First, install redis. Then, add this line to your application's Gemfile:

gem 'redstream'

And then execute:

$ bundle

Or install it yourself as:

$ gem install redstream

Reference Docs

The reference docs can be found at https://www.rubydoc.info/github/mrkamel/redstream/master.

Usage

Include Redstream::Model in your model and add a call to redstream_callbacks.

class MyModel < ActiveRecord::Base
  include Redstream::Model

  # ...

  redstream_callbacks

  # ...
end

redstream_callbacks adds after_save, after_touch, after_destroy and, most importantly, after_commit callbacks which write messages, containing the record id, to a redis stream.
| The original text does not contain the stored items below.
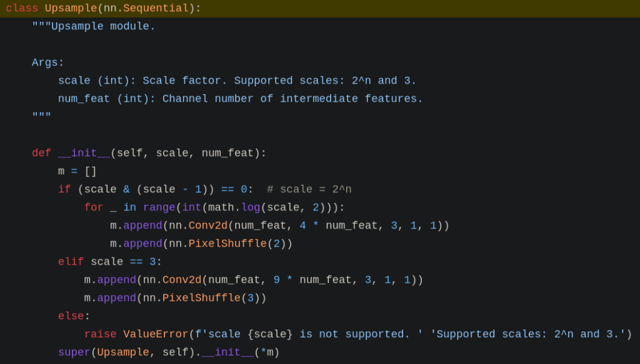
Task: Click 'ValueError' in the raise statement
Action: click(155, 334)
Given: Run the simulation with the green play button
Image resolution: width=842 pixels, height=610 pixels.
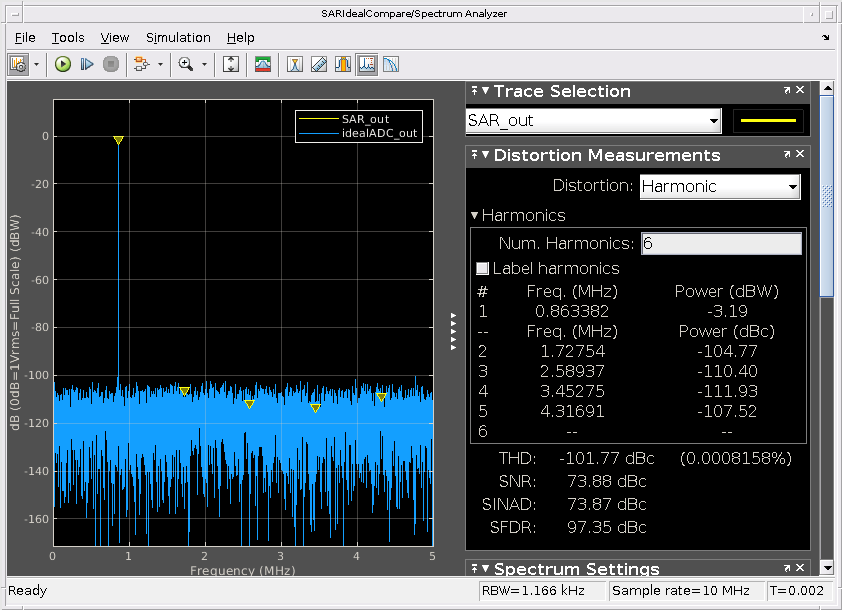Looking at the screenshot, I should coord(63,64).
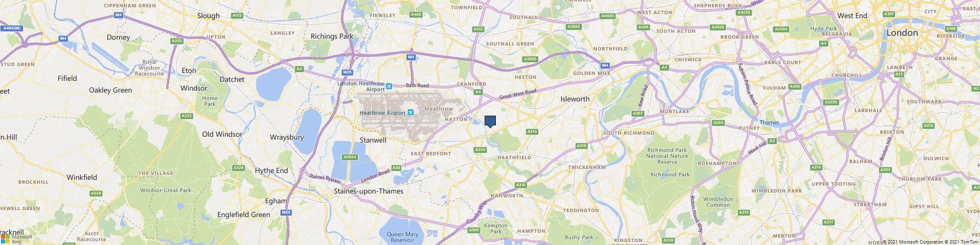Click the A314 road shield
The image size is (980, 245).
[x=532, y=132]
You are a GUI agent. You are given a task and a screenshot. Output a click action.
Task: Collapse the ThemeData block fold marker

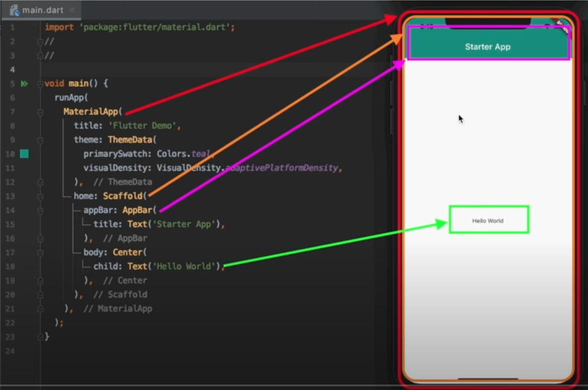pyautogui.click(x=40, y=141)
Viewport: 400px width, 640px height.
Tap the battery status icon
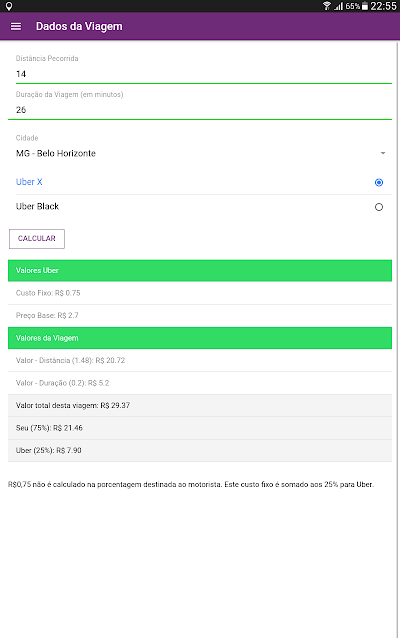tap(364, 6)
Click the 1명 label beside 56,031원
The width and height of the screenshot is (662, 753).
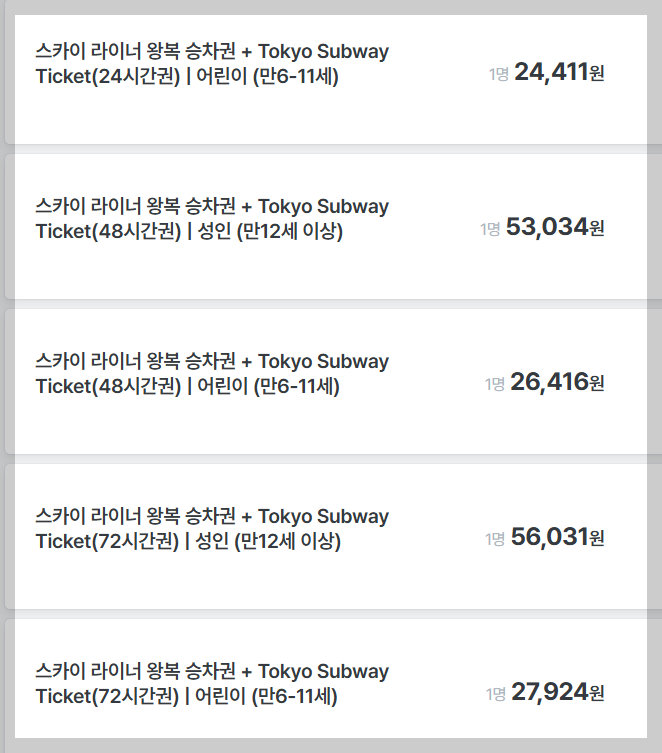[495, 539]
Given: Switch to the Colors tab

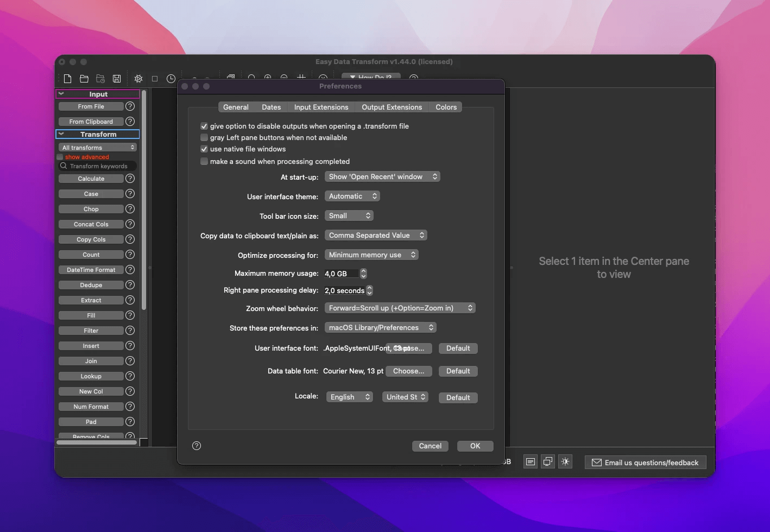Looking at the screenshot, I should 446,107.
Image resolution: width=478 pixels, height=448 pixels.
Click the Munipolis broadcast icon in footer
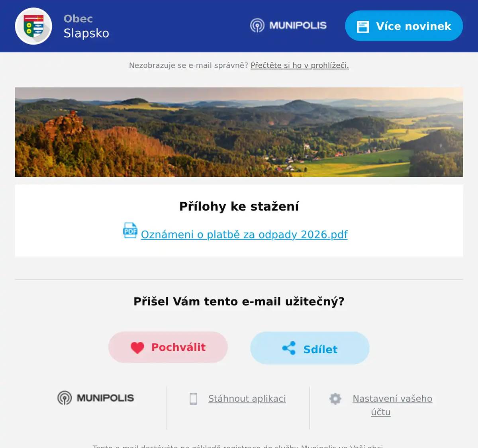(65, 398)
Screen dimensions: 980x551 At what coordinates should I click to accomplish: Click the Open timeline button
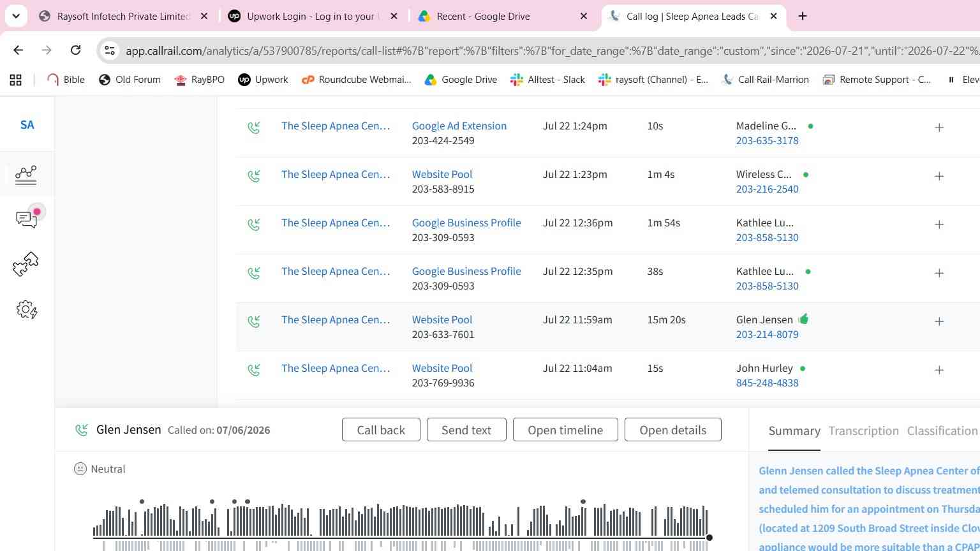(x=565, y=430)
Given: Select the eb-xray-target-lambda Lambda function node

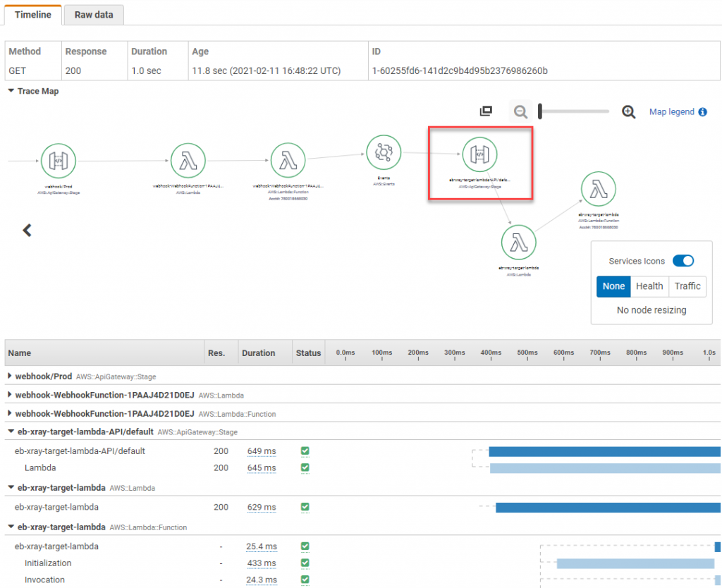Looking at the screenshot, I should pyautogui.click(x=599, y=188).
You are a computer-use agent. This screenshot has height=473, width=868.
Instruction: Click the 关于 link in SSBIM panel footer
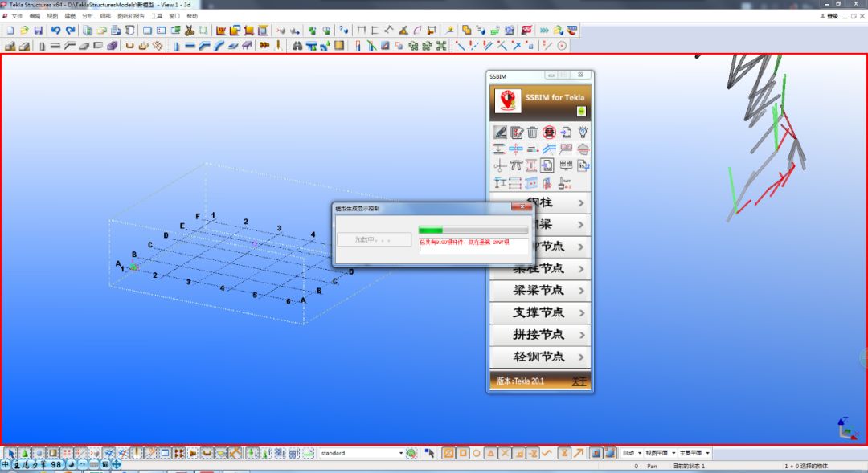(581, 381)
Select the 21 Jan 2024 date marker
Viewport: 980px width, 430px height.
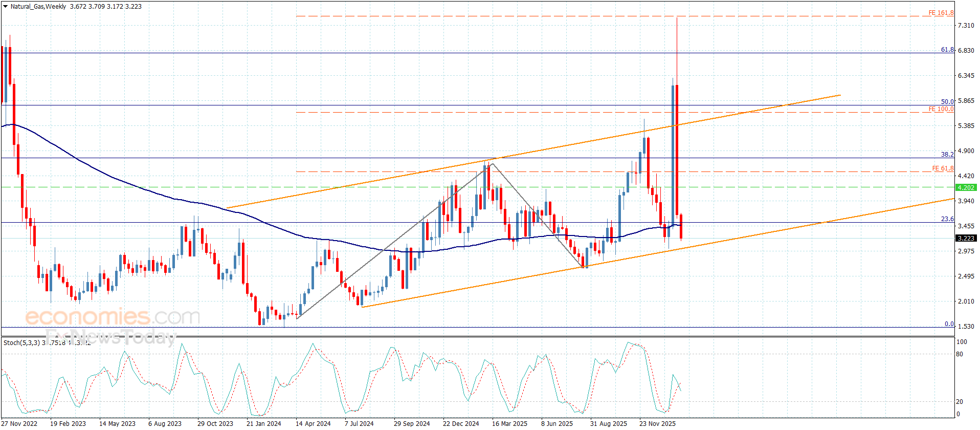tap(263, 423)
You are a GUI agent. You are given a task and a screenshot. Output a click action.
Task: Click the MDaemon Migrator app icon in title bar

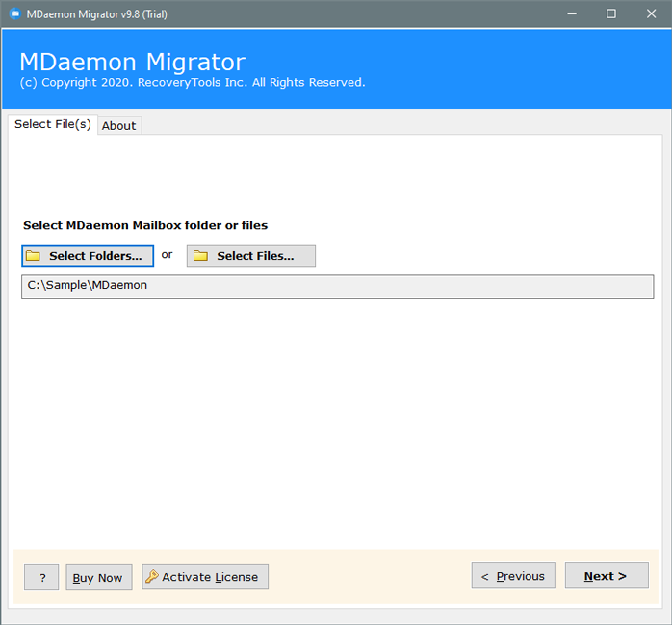click(14, 13)
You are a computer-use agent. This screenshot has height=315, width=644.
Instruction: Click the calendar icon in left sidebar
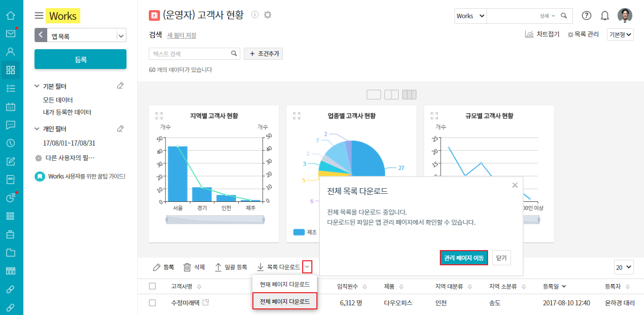pyautogui.click(x=10, y=107)
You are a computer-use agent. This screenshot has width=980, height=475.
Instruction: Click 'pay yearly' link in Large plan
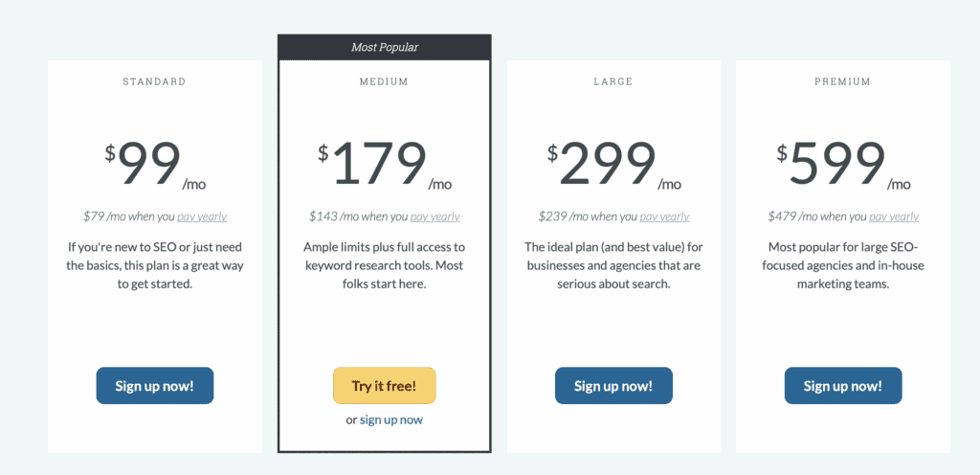pos(664,216)
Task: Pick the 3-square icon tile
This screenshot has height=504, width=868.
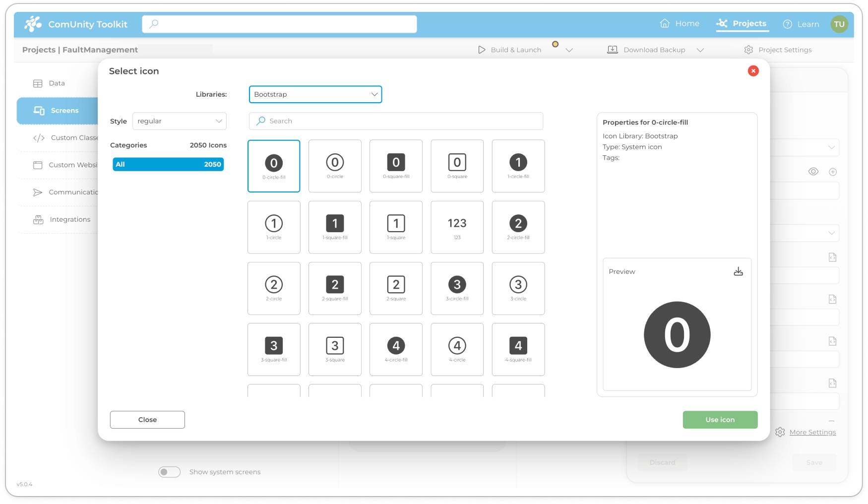Action: click(335, 349)
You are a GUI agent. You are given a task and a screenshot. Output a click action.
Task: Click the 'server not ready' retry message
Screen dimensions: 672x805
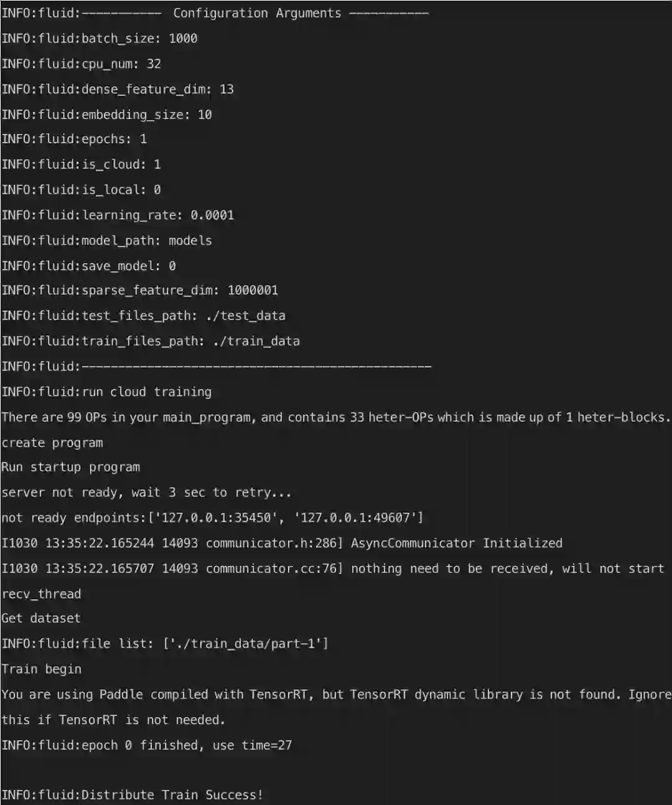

A background worker can then fetch those messages and update secondary datastores.

In a background process, you need to run a Redstream::Consumer, Redstream::Delayer and a Redstream::Trimmer:

Redstream::Consumer.new(stream_name: Product.redstream_name, name: "consumer").run do |messages|
  # Update seconday datastore
end

# ...

Redstream::Delayer.new(stream_name: Product.redstream_name, delay: 5.minutes).run

# ...

trimmer = RedStream::Trimmer.new(
  stream_name: Product.redstream_name,
  consumer_names: ["indexer", "cacher"],
  interval: 30
)

trimmer.run

As all of them are blocking, you should run them in individual threads. But as none of them must be stopped gracefully, this can be as simple as:

Thread.new do
  Redstream::Consumer.new("...").run do |messages|
    # ...
  end
end

More concretely, after_save, after_touch and after_destroy only write "delay" messages to an additional redis stream. Delay message are like any other messages, but they get processed by a Redstream::Delayer and the Delayer will wait for some (configurable) delay/time before processing them. As the Delayer is neccessary to fix inconsistencies, the delay must be at least as long as your maximum database transaction time. Contrary, after_commit writes messages to a redis stream from which the messages can be fetched immediately to keep the secondary datastores updated in near-realtime. The reasoning of all this is simple: usually, i.e. by using only one way to update secondary datastores, namely after_save or after_commit, any errors occurring in between after_save and after_commit result in inconsistencies between your primary and secondary datastore. By using these kinds of "delay" messages triggered by after_save and fetched after e.g. 5 minutes, errors occurring in between after_save and after_commit can be fixed when the delay message get processed.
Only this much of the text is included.